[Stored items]
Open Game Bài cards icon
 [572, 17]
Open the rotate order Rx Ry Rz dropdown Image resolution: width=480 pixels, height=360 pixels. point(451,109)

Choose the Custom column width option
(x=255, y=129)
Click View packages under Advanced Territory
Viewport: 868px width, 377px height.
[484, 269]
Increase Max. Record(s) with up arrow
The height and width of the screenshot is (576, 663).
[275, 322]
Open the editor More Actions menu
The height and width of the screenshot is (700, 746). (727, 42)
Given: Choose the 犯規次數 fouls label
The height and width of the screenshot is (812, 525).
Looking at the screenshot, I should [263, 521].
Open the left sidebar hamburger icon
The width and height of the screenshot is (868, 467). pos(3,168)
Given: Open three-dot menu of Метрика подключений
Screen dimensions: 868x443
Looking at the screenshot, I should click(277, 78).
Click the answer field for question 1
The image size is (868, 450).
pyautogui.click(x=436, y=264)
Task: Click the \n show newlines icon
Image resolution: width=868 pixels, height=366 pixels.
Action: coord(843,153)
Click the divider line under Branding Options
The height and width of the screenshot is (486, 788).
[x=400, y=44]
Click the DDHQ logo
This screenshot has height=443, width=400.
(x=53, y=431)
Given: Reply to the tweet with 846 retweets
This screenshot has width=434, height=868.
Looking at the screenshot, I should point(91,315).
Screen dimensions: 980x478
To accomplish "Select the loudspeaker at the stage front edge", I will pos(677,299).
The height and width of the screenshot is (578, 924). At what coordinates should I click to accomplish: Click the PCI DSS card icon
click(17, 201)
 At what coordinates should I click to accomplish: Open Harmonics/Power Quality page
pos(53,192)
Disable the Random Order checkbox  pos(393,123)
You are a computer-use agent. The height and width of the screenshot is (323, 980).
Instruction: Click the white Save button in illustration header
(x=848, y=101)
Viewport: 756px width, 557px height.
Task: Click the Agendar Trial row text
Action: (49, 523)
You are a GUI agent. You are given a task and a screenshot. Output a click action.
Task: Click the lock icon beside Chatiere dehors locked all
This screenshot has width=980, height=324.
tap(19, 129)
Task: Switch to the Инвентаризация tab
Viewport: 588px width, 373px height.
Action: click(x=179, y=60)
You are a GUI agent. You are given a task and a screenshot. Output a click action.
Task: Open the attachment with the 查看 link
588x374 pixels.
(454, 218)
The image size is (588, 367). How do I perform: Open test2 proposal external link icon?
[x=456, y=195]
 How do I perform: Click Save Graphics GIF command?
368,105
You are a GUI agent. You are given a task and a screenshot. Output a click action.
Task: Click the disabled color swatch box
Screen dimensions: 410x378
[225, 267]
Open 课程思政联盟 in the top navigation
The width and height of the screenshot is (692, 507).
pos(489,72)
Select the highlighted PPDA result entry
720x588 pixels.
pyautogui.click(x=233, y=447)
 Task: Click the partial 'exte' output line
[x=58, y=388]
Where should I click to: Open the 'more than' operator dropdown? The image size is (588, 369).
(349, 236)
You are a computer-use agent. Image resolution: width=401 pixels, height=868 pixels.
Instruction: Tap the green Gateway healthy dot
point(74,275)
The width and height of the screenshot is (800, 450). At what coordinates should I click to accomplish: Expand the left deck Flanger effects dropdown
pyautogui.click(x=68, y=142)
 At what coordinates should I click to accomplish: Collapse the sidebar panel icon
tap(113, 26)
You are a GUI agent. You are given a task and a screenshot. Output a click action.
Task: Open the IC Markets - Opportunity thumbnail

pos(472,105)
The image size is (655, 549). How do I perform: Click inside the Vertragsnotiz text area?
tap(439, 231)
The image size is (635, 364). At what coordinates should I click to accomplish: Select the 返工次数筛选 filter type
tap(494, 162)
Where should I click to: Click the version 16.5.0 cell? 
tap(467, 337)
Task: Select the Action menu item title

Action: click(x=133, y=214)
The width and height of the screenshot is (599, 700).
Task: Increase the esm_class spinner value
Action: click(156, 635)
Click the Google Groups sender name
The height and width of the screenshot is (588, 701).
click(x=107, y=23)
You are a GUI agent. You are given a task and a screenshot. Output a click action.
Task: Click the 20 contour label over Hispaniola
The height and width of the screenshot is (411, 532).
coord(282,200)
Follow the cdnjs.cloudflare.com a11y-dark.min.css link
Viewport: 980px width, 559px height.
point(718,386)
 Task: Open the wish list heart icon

• [Assignment] Nothing in the records may change; output all of them exactly.

• [Response area]
Open Game Bài cards icon
 [572, 17]
Open the rotate order Rx Ry Rz dropdown Image resolution: width=480 pixels, height=360 pixels. point(451,109)

Choose the Custom column width option
(x=255, y=129)
Click View packages under Advanced Territory
Viewport: 868px width, 377px height.
[484, 269]
Increase Max. Record(s) with up arrow
The height and width of the screenshot is (576, 663).
[275, 322]
Open the editor More Actions menu
The height and width of the screenshot is (700, 746). (727, 42)
Given: Choose the 犯規次數 fouls label
The height and width of the screenshot is (812, 525).
Looking at the screenshot, I should [263, 521].
Open the left sidebar hamburger icon
The width and height of the screenshot is (868, 467). pos(3,168)
Given: Open three-dot menu of Метрика подключений
Screen dimensions: 868x443
Looking at the screenshot, I should click(277, 78).
Click the answer field for question 1
The image size is (868, 450).
pyautogui.click(x=436, y=264)
Task: Click the \n show newlines icon
Image resolution: width=868 pixels, height=366 pixels.
Action: coord(843,153)
Click the divider line under Branding Options
The height and width of the screenshot is (486, 788).
[x=400, y=44]
Click the DDHQ logo
This screenshot has height=443, width=400.
(x=53, y=431)
Given: Reply to the tweet with 846 retweets
This screenshot has width=434, height=868.
Looking at the screenshot, I should point(91,315).
Screen dimensions: 980x478
To accomplish "Select the loudspeaker at the stage front edge", I will pos(677,299).
The height and width of the screenshot is (578, 924). At what coordinates should I click to accomplish: Click the PCI DSS card icon
click(17, 201)
 At what coordinates should I click to accomplish: Open Harmonics/Power Quality page
pos(53,192)
Disable the Random Order checkbox  pos(393,123)
You are a computer-use agent. The height and width of the screenshot is (323, 980).
Instruction: Click the white Save button in illustration header
(x=848, y=101)
Viewport: 756px width, 557px height.
Task: Click the Agendar Trial row text
Action: (49, 523)
You are a GUI agent. You are given a task and a screenshot. Output a click action.
Task: Click the lock icon beside Chatiere dehors locked all
This screenshot has width=980, height=324.
tap(19, 129)
Task: Switch to the Инвентаризация tab
Viewport: 588px width, 373px height.
Action: click(x=179, y=60)
You are a GUI agent. You are given a task and a screenshot. Output a click action.
Task: Open the attachment with the 查看 link
588x374 pixels.
(454, 218)
The image size is (588, 367). How do I perform: Open test2 proposal external link icon?
[x=456, y=195]
 How do I perform: Click Save Graphics GIF command?
368,105
You are a GUI agent. You are given a task and a screenshot. Output a click action.
Task: Click the disabled color swatch box
Screen dimensions: 410x378
[225, 267]
Open 课程思政联盟 in the top navigation
The width and height of the screenshot is (692, 507).
pos(489,72)
Select the highlighted PPDA result entry
720x588 pixels.
pyautogui.click(x=233, y=447)
 Task: Click the partial 'exte' output line
[x=58, y=388]
Where should I click to: Open the 'more than' operator dropdown? The image size is (588, 369).
(349, 236)
You are a computer-use agent. Image resolution: width=401 pixels, height=868 pixels.
Instruction: Tap the green Gateway healthy dot
point(74,275)
The width and height of the screenshot is (800, 450). At what coordinates should I click to accomplish: Expand the left deck Flanger effects dropdown
pyautogui.click(x=68, y=142)
 At what coordinates should I click to accomplish: Collapse the sidebar panel icon
tap(113, 26)
You are a GUI agent. You are given a task and a screenshot. Output a click action.
Task: Open the IC Markets - Opportunity thumbnail

pos(472,105)
The image size is (655, 549). How do I perform: Click inside the Vertragsnotiz text area?
tap(439, 231)
The image size is (635, 364). At what coordinates should I click to accomplish: Select the 返工次数筛选 filter type
tap(494, 162)
Where should I click to: Click the version 16.5.0 cell? 
tap(467, 337)
Task: Select the Action menu item title

Action: click(x=133, y=214)
The width and height of the screenshot is (599, 700).
Task: Increase the esm_class spinner value
Action: click(156, 635)
Click the Google Groups sender name
The height and width of the screenshot is (588, 701).
click(x=107, y=23)
You are a GUI agent. You are given a task and a screenshot. Output a click action.
Task: Click the 20 contour label over Hispaniola
The height and width of the screenshot is (411, 532).
coord(282,200)
Follow the cdnjs.cloudflare.com a11y-dark.min.css link
Viewport: 980px width, 559px height.
point(718,386)
 Task: Open the wish list heart icon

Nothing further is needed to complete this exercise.